## Task
Your task is to transcribe each record exactly and to omit every image.

Screenshot grounding data:

○ ○ ○

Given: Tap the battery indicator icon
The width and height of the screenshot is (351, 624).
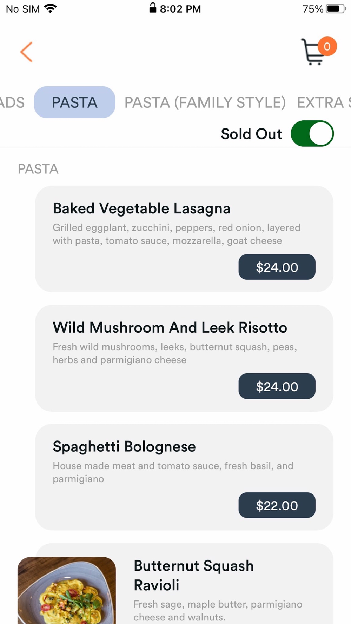Looking at the screenshot, I should [x=336, y=8].
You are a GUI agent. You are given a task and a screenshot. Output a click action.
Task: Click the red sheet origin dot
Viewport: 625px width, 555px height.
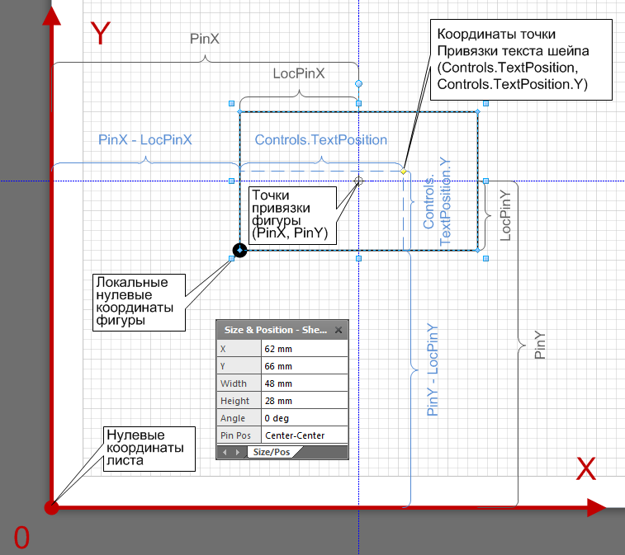coord(52,507)
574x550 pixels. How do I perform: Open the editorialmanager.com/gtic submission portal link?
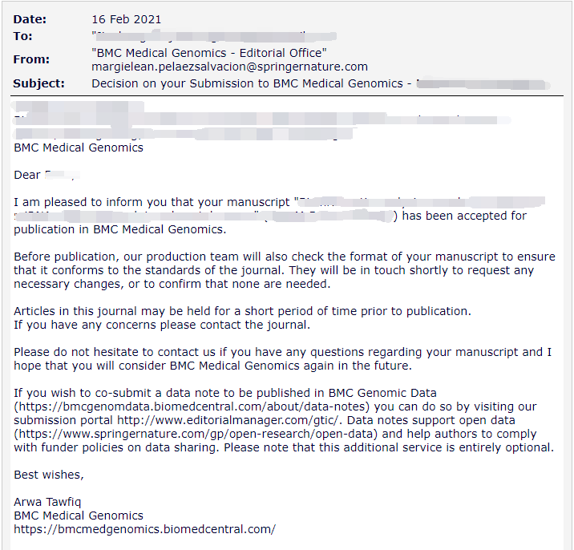pos(227,420)
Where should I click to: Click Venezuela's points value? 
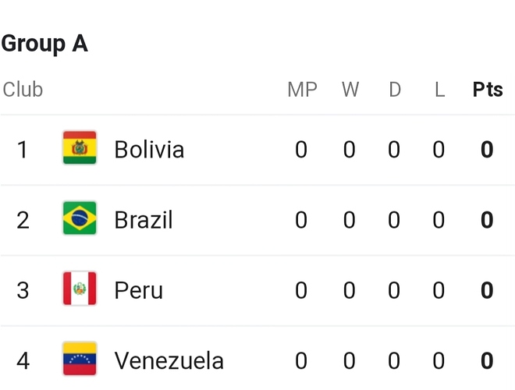tap(487, 360)
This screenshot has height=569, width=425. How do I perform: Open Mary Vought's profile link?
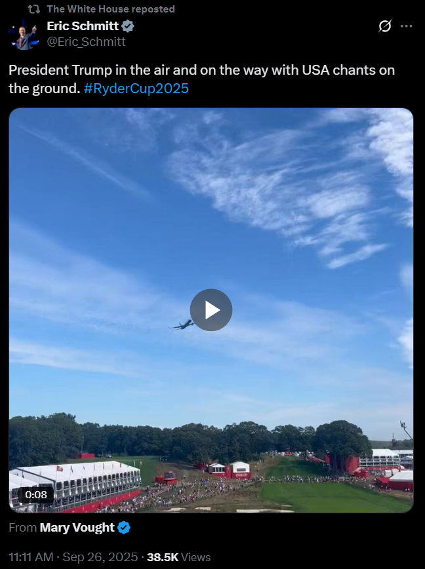[77, 528]
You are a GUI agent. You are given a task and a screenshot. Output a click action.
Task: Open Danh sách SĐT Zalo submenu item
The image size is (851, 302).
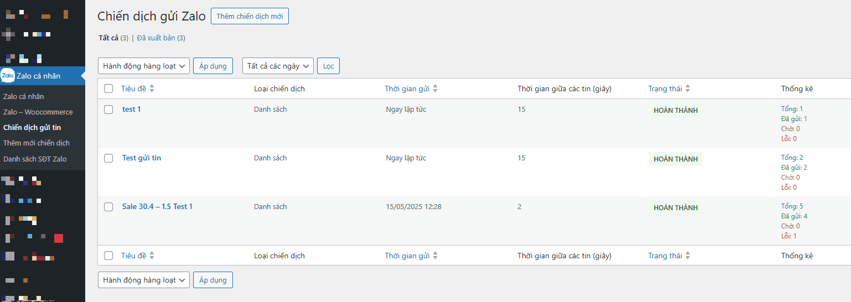[x=35, y=159]
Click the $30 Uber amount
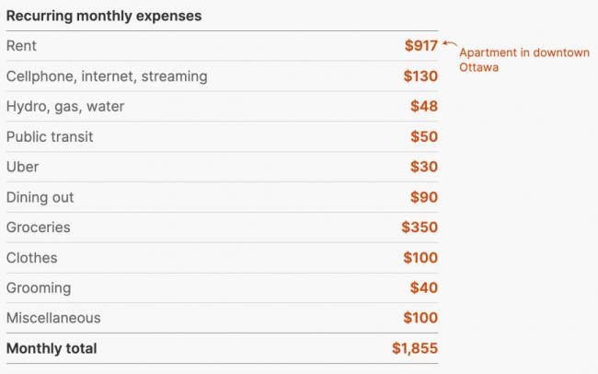598x374 pixels. click(x=424, y=168)
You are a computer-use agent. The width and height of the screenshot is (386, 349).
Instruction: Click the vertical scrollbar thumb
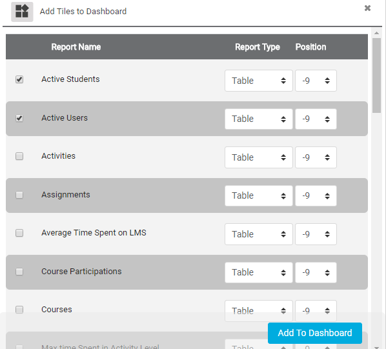[x=376, y=75]
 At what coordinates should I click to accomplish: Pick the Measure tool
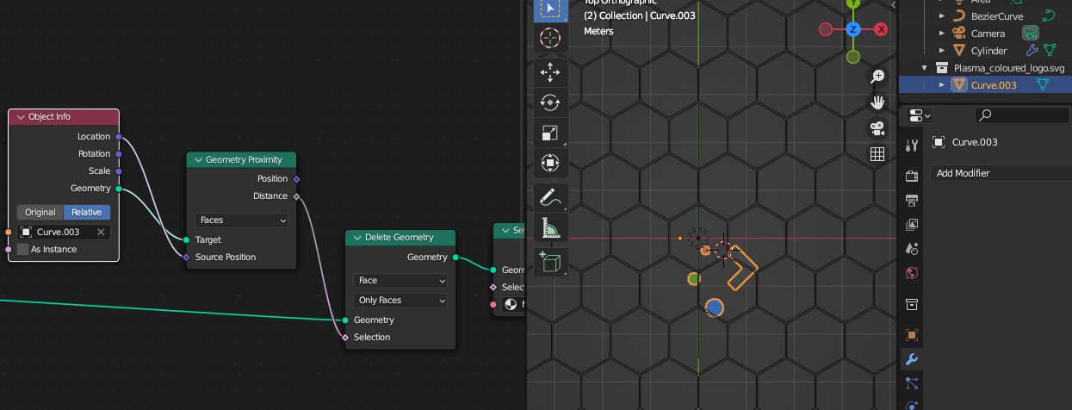pyautogui.click(x=549, y=228)
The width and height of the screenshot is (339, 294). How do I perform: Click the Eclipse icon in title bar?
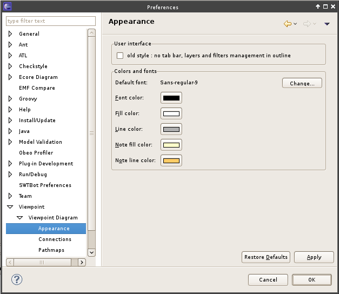(x=6, y=6)
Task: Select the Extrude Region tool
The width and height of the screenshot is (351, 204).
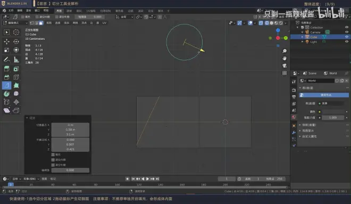Action: 7,69
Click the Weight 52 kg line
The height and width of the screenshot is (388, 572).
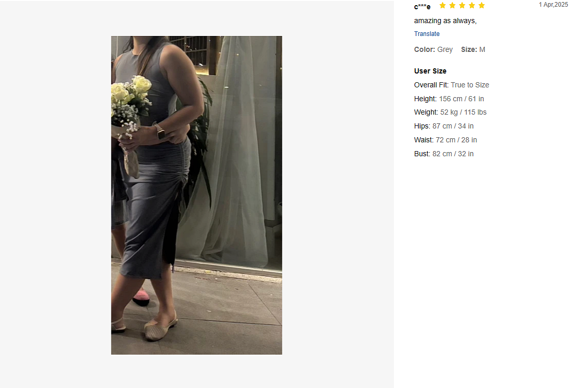450,112
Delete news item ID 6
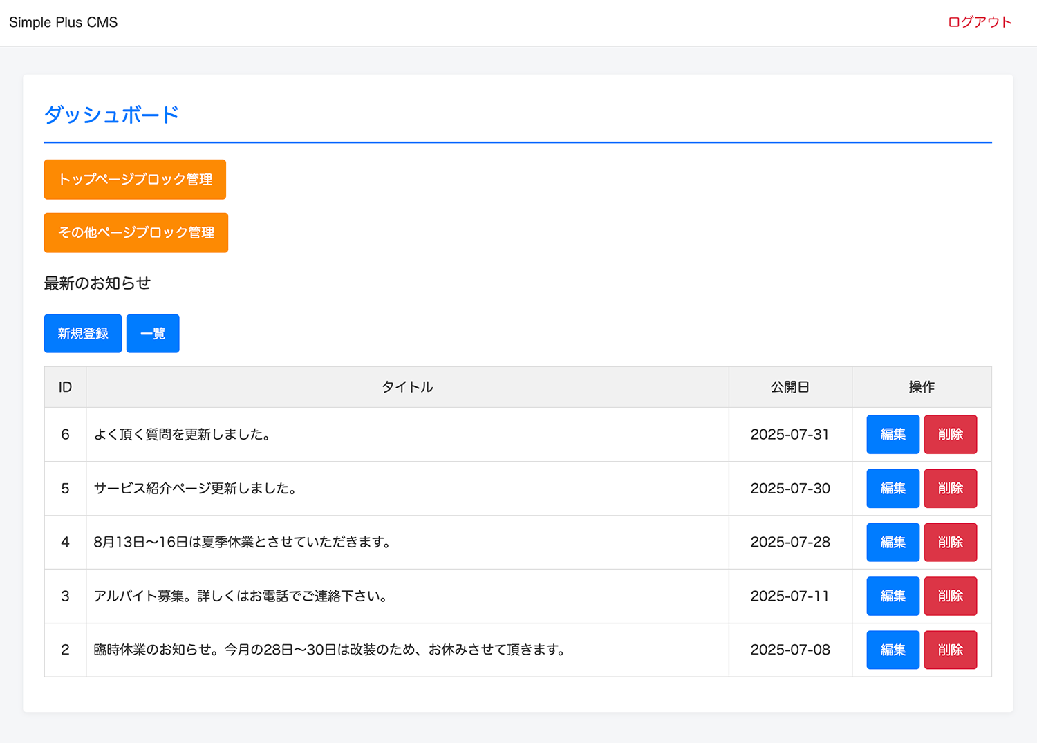Image resolution: width=1037 pixels, height=743 pixels. pos(950,435)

○ ○ ○

## Result below
Given: Tap the battery indicator icon
The width and height of the screenshot is (351, 624).
Looking at the screenshot, I should [x=336, y=8].
You are a GUI agent. You are given a task and a screenshot. Output a click action.
Task: Click the red sheet origin dot
Viewport: 625px width, 555px height.
coord(52,507)
574x550 pixels. How do I perform: Open the editorialmanager.com/gtic submission portal link?
pos(227,420)
Where should I click to: Click Venezuela's points value? 
tap(487, 360)
This screenshot has height=569, width=425. How do I perform: Open Mary Vought's profile link?
[77, 528]
You are a GUI agent. You are given a task and a screenshot. Output a click action.
Task: Open Danh sách SĐT Zalo submenu item
The image size is (851, 302).
[x=35, y=159]
Click the $30 Uber amount
598x374 pixels. click(x=424, y=168)
You are a computer-use agent. The width and height of the screenshot is (386, 349).
Instruction: Click the vertical scrollbar thumb
[x=376, y=75]
 At what coordinates should I click to accomplish: Pick the Measure tool
pyautogui.click(x=549, y=228)
The width and height of the screenshot is (339, 294). How do I perform: Click the Eclipse icon in title bar?
(x=6, y=6)
Task: Select the Extrude Region tool
The width and height of the screenshot is (351, 204).
Action: 7,69
Click the Weight 52 kg line
The height and width of the screenshot is (388, 572).
450,112
Delete news item ID 6
Image resolution: width=1037 pixels, height=743 pixels. pos(950,435)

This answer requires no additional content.